Secondary school in Lisbon, Portugal

The Escola Artística António Arroio (António Arroio School of Arts) is a secondary school in Lisbon, Portugal that specializes in the applied arts.

== History ==

The school was founded in 1919 as the Escola de Arte Aplicada de Lisboa (Applied Art School of Lisbon). The patron of the school, Antonio José Arroyo (1856–1934), was an engineer by profession who wrote about literature, music and fine arts.
He was also a school inspector, and was devoted to the cause of technical education and the applied arts. It was designated a specialist school for pupils who wanted to engage in industrial art, with a curriculum that included workshop-based training in the arts.
Alfredo Roque Gameiro was the head of the school until 1930, when it was merged into the Fonseca Benevides industrial school.

The school was reopened in 1934 to meet student demand for a school of applied art.
The school was named after the original founder as the Escola Industrial António Arroio (arte aplicada) (António Arroio Industrial School (applied arts)). It was located in a building on Rua Almirante Barroso that had been built for the António Augusto Gonçalves ceramics school, founded in 1924, with which it merged. The school was headed by Falcon Trigoso, and in a five-year course covered ceramics, stone carving, lithographic design and other skills as well as fine arts. When technical education was reformed in 1948 the school became the Escola de Artes Decorativas António Arroio (António Arroio School of Decorative Arts), directed by Rogério de Andrade. The painter Lino António became director in 1953 and overhauled the curriculum to include fine arts, lithography, decorative painting, sculpture and pottery, carving and artistic furniture.
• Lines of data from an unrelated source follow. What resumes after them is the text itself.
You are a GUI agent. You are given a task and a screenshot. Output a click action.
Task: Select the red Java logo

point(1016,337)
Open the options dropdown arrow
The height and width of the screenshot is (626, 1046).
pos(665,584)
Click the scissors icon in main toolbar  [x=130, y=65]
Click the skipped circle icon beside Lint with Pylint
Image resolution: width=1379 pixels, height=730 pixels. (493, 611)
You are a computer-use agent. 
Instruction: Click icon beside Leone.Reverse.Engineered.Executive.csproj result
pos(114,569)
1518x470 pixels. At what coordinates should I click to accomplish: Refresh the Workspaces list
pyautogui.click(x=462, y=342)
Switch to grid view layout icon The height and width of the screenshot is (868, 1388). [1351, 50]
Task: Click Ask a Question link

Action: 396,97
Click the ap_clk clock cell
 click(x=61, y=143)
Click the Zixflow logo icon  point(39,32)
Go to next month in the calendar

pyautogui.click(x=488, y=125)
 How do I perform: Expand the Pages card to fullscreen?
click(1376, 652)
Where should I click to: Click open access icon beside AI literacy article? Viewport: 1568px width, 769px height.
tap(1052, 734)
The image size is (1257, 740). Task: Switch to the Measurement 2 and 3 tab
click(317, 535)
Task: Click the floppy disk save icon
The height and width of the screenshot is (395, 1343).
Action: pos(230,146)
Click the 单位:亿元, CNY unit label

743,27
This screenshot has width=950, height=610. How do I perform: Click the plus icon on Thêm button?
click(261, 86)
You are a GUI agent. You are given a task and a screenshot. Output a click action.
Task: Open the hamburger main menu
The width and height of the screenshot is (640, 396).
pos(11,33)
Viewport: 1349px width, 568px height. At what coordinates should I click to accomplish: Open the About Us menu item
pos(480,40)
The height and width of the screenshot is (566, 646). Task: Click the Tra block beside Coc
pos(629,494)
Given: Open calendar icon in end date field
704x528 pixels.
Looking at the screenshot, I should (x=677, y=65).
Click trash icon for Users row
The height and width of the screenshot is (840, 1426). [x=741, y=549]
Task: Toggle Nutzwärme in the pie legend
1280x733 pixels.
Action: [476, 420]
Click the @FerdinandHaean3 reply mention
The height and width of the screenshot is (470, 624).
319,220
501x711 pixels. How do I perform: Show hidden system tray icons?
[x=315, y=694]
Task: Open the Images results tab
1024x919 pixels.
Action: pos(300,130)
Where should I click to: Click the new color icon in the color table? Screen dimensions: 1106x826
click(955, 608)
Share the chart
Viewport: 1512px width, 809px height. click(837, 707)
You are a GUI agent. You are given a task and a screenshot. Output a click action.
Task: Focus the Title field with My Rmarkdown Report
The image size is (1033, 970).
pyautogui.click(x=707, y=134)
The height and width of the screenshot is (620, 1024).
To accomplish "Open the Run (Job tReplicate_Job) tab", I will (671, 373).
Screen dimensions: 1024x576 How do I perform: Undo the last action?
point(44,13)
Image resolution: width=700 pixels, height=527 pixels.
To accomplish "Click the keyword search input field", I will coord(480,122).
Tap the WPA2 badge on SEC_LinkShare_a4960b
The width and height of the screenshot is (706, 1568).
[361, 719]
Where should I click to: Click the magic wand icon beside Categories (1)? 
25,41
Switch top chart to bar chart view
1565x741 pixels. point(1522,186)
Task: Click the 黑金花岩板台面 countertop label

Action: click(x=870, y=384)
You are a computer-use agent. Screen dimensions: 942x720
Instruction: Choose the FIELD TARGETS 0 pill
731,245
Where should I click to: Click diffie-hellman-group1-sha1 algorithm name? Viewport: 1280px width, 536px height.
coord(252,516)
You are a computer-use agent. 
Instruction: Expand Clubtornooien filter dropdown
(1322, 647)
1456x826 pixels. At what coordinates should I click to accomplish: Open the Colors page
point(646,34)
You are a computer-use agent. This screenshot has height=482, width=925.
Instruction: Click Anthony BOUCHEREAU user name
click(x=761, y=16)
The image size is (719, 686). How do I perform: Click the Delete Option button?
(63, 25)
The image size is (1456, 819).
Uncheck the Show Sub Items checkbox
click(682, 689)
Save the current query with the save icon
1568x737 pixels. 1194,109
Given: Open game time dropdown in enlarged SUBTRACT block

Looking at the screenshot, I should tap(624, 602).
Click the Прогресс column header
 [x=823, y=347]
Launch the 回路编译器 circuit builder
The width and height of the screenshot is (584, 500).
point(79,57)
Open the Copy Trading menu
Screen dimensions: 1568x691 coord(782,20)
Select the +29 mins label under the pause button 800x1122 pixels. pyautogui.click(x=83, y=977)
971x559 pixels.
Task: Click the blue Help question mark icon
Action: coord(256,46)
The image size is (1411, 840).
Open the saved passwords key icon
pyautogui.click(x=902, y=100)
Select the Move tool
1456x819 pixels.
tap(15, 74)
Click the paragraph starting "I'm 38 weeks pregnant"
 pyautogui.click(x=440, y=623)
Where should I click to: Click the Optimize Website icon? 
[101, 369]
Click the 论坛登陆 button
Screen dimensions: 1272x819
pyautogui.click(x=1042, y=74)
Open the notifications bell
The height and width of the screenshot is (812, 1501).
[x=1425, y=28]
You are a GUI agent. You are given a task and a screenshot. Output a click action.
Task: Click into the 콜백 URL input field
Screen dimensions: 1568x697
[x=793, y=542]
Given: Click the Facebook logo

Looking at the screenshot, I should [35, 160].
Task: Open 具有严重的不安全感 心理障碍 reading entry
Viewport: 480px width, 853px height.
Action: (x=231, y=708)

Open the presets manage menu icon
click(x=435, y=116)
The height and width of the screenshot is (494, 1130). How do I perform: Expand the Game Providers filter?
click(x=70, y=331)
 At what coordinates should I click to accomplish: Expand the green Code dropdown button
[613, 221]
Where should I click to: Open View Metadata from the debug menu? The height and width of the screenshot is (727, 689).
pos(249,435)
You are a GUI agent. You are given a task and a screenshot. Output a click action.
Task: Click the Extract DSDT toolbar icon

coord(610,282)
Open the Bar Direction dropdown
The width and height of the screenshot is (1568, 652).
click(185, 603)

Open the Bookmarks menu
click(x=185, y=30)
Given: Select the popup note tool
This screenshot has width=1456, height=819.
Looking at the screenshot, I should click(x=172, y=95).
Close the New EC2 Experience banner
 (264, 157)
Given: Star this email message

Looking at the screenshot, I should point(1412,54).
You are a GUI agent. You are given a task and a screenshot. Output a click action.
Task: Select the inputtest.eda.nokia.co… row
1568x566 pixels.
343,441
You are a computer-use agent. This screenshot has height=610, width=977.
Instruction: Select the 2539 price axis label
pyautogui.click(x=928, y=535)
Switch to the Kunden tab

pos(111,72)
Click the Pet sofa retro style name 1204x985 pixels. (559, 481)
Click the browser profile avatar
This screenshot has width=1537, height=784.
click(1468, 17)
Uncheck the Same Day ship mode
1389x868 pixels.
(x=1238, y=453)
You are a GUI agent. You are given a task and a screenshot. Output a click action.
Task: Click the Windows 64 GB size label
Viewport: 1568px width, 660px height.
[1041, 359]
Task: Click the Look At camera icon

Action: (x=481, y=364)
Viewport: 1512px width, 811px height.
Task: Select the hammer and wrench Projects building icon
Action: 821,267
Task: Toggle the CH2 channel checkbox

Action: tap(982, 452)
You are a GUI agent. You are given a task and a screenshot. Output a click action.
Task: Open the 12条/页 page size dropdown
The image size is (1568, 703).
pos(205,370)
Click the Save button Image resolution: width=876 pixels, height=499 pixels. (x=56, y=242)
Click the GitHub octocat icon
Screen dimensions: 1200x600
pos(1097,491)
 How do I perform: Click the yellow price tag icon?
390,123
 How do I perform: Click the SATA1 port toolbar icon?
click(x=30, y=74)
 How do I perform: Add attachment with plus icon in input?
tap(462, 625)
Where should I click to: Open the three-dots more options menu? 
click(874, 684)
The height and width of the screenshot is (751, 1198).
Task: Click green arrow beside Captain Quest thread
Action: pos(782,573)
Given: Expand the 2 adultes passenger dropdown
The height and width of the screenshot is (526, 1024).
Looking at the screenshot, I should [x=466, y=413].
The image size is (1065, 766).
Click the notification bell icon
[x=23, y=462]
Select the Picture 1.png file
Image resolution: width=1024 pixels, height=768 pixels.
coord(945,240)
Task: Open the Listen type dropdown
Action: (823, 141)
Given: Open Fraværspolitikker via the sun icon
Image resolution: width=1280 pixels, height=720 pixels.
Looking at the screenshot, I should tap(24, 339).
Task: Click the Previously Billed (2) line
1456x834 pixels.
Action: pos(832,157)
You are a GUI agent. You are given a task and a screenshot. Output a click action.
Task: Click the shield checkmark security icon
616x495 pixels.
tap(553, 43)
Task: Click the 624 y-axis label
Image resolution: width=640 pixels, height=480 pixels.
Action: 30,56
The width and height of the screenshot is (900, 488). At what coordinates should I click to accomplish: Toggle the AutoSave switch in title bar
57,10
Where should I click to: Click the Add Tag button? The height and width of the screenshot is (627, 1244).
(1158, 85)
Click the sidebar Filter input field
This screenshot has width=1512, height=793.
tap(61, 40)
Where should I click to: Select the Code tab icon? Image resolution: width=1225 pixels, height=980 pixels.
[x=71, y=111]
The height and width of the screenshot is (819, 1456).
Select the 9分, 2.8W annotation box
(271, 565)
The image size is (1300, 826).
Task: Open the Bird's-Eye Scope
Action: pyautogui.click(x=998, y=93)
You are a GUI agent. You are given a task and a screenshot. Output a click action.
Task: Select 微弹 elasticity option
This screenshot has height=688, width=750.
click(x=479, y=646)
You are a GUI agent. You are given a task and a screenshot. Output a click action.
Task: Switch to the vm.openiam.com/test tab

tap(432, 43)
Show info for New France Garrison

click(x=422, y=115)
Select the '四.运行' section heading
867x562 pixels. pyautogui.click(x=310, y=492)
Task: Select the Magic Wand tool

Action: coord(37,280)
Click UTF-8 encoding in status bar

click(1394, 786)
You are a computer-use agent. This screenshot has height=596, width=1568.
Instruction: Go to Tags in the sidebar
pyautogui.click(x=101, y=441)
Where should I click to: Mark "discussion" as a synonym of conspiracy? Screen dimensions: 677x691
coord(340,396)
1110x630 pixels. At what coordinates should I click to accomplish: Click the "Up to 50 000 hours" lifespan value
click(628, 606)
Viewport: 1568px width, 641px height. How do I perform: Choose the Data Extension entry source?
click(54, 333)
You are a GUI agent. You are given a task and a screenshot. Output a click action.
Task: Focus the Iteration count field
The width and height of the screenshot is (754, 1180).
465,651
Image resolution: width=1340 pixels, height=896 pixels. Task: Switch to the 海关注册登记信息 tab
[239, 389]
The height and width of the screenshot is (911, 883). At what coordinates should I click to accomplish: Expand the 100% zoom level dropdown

With growing numbers of students the school had to move a section to another building.
In 1970 it finally moved to the building it occupies today. The curriculum continued to evolve to accommodate changing needs. Recent additions have included artistic production, audiovisual communication, communication design and product design. In February 2012 President Aníbal Cavaco Silva cancelled a planned visit to the school due to student protests about the conditions in the school and the price of transport passes.
The students hold a small Carnival parade every year with costumes that combine art and fashion.

== Building ==

The school is located in central Lisbon, with its main access from Rua Coronel Ferreira do Amaral. A major overhaul to the building began in 2009 to create additional space. The new 20610 m2 building was designed by the Aires Mateus architectural firm. It is a compact cluster of several interlinked buildings of different heights, each with several floors.
The new building was partially opened in November 2011 after various difficulties. Defects in the €21 million new construction project caused infiltration of water into the gym and changing room in 2013. On 30 September 2014 José Luís Ferreira of the "Greens" parliamentary group asked in parliament about the lack of classes and of a cafeteria, both of which were causing student protests, due to delays in completion of the work.